PASSAGE SHOWN:
┄┄┄┄┄┄
The Enlightenment was a period of intellectual, scientific, and cultural flourishing, roughly situated between the seventeenth and eighteenth century and culminating with the French Revolution in 1789. Characterized by a marked belief in progress and a staunch defence of the powers of reason over superstition, it witnessed the spectacular emergence of individual autonomy and social equality, namely through its virulent critique of ecclesiastical and royal authority. It represents nothing less than Europe’s access to modernity, and alongside Scotland and Germany, France was particularly instrumental in sparking this movement.
Despite his not enjoying the notoriety of some of his contemporaries, Pierre Bayle’s contribution to Enlightenment thinking remains central. Converting to Catholicism after his sojourn at Toulouse with the Jesuits, Bayle (1647–1706) returned to his Calvinist faith in 1670. After Protestant universities closed in France in 1681, he moved to Rotterdam (Netherlands), where he wrote and published his Dictionnaire. Mullock obtained a copy of this volume, with his superiors’ permission, between 1825 and 1830, and so before his ordination. It was originally published in two volumes, though later augmented to three, which is the edition in the collection. Bayle’s magnum opus contains some of the most rationalistic positions circulating during the Enlightenment, to the extent it became a reference work for deists and atheists in the eighteenth century. Dictionaries are specifically modern works, replacing the hierarchized vision of the world typical of medieval society with the systematic attempt to classify knowledge, namely by listing alphabetically the main figures of philosophy. Bayle’s Dictionnaire is the second in its genre, meant to correct the mistakes and supplement Louis Moréri’s Grand Dictionnaire historique (1674). However, it distinguishes itself by its clear efforts to separate religion from morality, claiming that moral duties are universal and framed by the exercise of reason rather than guided by tradition or revelation. In the aftermath of the devastating French Wars of Religion (1562–98), the Dictionnaire proposes a message of tolerance and open-mindedness, reminding its readers that pagans could be as virtuous as Christians could be corrupt.
┄┄┄┄┄┄
STATED GOAL 1:
Name every person mentioned in the Enlightenment passage.
STATED GOAL 2:
From the Enlightenment passage, quote the text from "The Enlightenment was" up to and including "sparking this movement.".
┄┄┄┄┄┄
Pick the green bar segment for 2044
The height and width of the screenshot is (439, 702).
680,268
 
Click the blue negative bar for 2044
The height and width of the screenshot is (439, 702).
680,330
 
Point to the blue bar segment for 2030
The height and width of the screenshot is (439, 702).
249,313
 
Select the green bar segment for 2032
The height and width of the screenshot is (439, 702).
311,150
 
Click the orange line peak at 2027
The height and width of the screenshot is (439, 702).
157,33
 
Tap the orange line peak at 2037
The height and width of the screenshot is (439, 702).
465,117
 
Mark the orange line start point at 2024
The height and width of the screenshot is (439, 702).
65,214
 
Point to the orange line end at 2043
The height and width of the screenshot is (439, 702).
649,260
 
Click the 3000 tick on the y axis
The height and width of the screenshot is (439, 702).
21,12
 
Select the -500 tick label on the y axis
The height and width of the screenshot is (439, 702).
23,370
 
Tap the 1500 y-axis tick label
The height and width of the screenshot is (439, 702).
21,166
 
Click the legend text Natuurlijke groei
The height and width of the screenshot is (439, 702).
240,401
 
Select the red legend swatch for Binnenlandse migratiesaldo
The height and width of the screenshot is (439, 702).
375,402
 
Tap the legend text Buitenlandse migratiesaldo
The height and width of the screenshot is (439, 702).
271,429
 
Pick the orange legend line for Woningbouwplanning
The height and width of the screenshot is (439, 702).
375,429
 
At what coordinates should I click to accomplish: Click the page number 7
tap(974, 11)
┄┄┄┄┄┄
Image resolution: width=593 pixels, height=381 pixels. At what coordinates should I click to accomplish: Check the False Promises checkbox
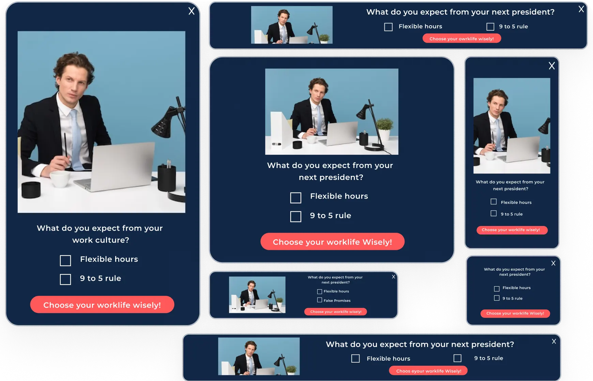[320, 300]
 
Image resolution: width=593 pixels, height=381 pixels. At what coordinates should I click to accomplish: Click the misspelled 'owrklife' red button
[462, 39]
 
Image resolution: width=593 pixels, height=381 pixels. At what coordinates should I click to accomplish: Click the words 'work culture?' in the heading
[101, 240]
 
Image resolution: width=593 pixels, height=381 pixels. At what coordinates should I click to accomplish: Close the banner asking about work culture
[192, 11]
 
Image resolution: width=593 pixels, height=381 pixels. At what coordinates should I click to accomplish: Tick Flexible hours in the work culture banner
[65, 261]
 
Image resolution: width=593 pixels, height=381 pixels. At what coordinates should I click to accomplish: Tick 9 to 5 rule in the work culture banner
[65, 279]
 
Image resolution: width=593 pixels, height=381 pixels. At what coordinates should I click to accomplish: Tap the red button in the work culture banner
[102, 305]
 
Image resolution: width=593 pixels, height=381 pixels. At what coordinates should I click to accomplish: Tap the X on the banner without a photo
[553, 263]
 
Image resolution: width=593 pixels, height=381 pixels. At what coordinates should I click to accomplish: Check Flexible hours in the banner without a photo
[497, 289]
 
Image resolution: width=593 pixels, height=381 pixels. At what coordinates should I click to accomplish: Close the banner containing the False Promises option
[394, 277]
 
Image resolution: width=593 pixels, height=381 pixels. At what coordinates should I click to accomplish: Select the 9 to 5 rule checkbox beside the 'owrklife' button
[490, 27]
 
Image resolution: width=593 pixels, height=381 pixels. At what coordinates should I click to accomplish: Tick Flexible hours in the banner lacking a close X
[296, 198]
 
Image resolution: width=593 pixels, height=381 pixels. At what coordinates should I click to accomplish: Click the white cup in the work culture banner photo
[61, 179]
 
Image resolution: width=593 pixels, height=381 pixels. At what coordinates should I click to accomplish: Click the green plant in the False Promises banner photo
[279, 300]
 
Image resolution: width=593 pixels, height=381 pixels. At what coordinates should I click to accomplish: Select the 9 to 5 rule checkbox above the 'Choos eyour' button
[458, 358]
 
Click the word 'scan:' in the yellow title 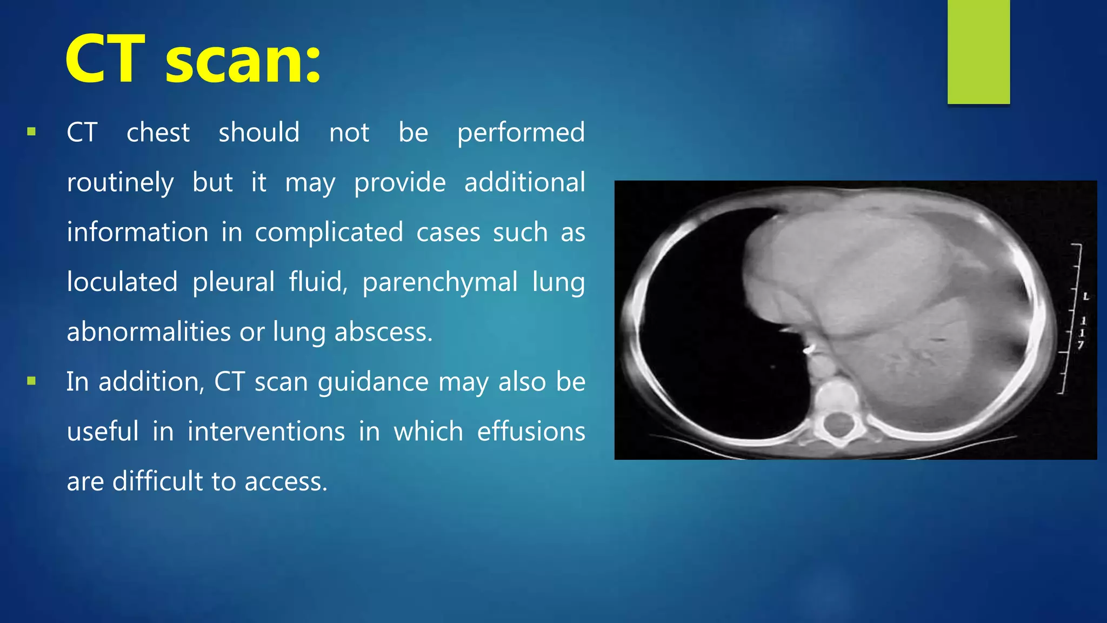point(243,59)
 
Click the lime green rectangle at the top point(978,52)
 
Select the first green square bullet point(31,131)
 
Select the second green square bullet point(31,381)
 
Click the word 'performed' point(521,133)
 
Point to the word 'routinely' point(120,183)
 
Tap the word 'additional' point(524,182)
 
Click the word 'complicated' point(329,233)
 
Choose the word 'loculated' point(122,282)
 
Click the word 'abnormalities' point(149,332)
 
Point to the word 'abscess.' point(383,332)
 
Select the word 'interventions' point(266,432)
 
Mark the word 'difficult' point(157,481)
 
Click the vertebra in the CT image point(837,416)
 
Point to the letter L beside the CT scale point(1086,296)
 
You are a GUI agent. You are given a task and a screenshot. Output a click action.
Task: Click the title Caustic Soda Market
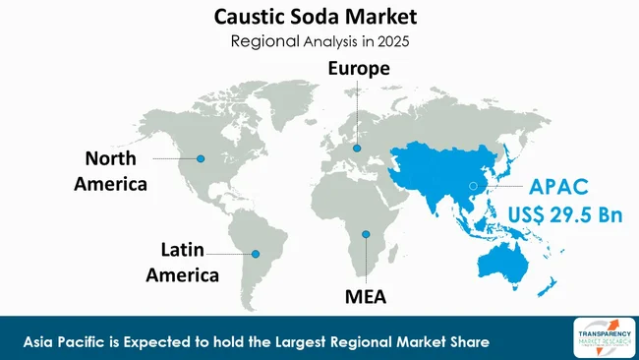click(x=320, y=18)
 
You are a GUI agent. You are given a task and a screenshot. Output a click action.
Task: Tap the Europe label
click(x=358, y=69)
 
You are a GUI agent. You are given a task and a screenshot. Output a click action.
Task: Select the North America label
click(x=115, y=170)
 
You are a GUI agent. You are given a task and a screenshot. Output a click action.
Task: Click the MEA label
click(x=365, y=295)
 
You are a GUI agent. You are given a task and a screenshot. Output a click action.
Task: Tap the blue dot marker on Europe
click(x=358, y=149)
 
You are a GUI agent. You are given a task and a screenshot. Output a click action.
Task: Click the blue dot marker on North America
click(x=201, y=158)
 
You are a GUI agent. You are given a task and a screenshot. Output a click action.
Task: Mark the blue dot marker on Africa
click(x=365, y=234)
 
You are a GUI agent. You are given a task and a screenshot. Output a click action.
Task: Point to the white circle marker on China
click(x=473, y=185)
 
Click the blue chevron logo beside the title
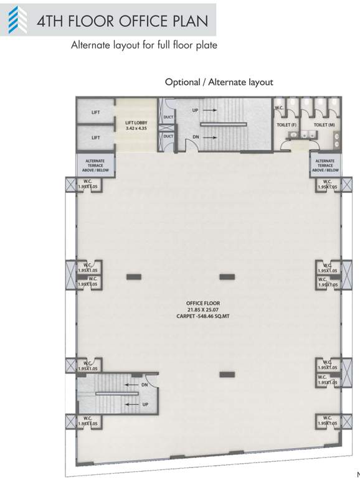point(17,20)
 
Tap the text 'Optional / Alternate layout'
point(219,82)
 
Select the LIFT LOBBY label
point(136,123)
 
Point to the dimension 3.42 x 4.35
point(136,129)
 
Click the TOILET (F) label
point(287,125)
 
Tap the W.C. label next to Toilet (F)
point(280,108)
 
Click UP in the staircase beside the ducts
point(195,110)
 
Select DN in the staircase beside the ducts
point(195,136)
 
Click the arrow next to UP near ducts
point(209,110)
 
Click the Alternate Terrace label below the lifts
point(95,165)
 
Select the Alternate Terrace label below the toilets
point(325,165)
┄┄┄┄┄┄
EXERCISE RESULT 1:
Pierre Bayle, Mullock, Louis Moréri

EXERCISE RESULT 2:
The Enlightenment was a period of intellectual, scientific, and cultural flourishing, roughly situated between the seventeenth and eighteenth century and culminating with the French Revolution in 1789. Characterized by a marked belief in progress and a staunch defence of the powers of reason over superstition, it witnessed the spectacular emergence of individual autonomy and social equality, namely through its virulent critique of ecclesiastical and royal authority. It represents nothing less than Europe’s access to modernity, and alongside Scotland and Germany, France was particularly instrumental in sparking this movement.